What I think is happening is that multiple corpora contain documents with the same name, and then they both get each other's metadata. For example, both sahidica.nt and sahidica.mark contain a document called Mark_16. But since they come from different corpora, these documents should be kept distinct, and their metadata is not the same (the sahidica.nt version was not annotated by Rebecca Krawiec, but sahidica.mark was).
The ingested documents should be stored with the entire path they were brought from (sahidica.mark > Mark > Mark_16)
I have a fix in place for the Mark issues--rerunning the ingest now.

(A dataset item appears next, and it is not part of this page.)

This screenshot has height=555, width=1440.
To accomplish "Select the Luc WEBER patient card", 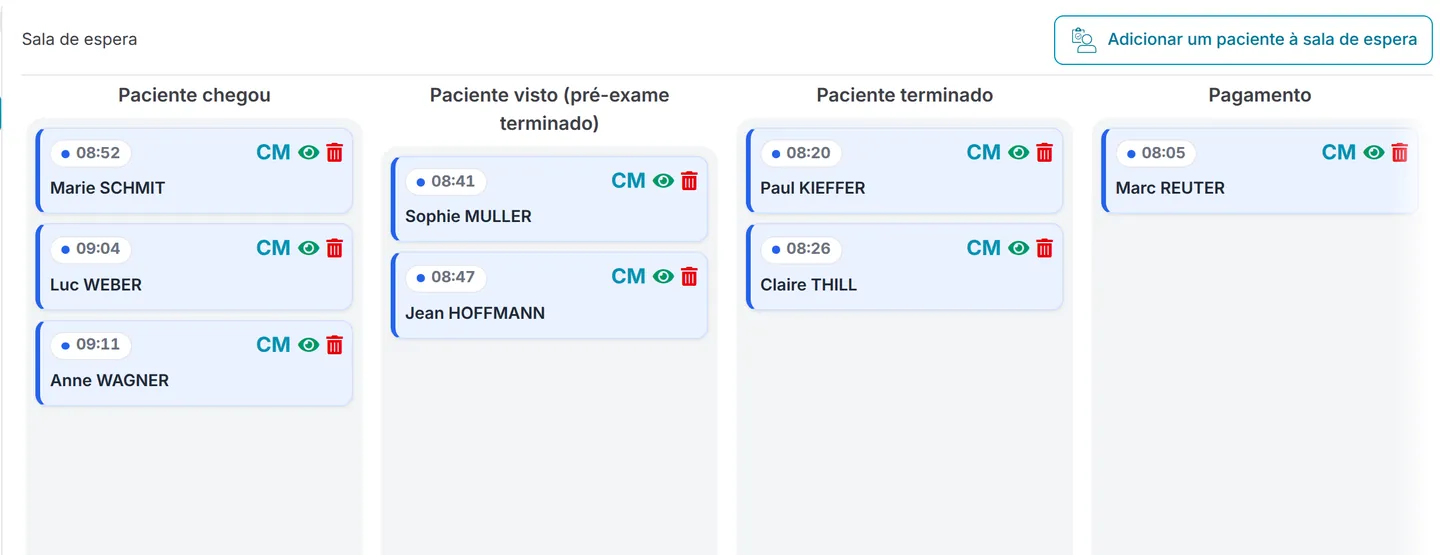I will click(x=194, y=267).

@amir-zeldes 1Cor chapters 1-9 are ready for republication; I fixed the metadata field in the 1 Cor 1 document. Oddly, the incorrect metadata field was for corpus but in the corpus level metadata not the document level metadata.
Filtering for the corpus sahidica.mark should list chapters 1-6 and 12-16 of the Gospel of Mark from the manually edited Mark Corpus. It does not. It erroneously also lists one chapter of 1Cor from the 1cor manually edited corpus and Mark chapters 12-16 of the unedited sahidica.nt corpus.
There is a basic problem with the ingest of metadata or something going on here.